SUPPLIED RECORDS.
################
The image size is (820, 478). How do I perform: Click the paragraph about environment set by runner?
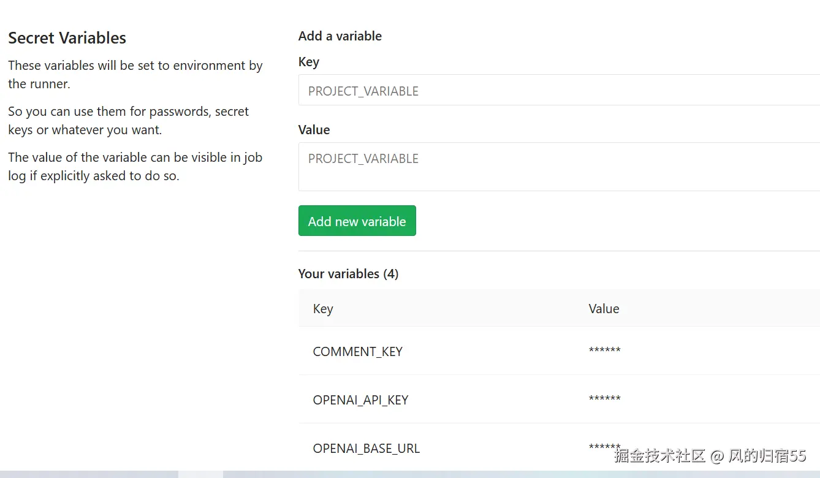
################
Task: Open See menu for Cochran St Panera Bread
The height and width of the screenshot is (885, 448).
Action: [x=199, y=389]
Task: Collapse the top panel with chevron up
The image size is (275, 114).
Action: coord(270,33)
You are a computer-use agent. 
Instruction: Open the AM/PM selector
################
TASK STATEMENT. The answer is the run of lines above from the line containing "The height and" through the line containing "Instruction: Open the AM/PM selector", copied exactly and alone.

YOUR SOLUTION.
The height and width of the screenshot is (885, 448).
Action: [x=199, y=389]
Task: Collapse the top panel with chevron up
The image size is (275, 114).
Action: coord(270,33)
You are a computer-use agent. 
Instruction: Open the AM/PM selector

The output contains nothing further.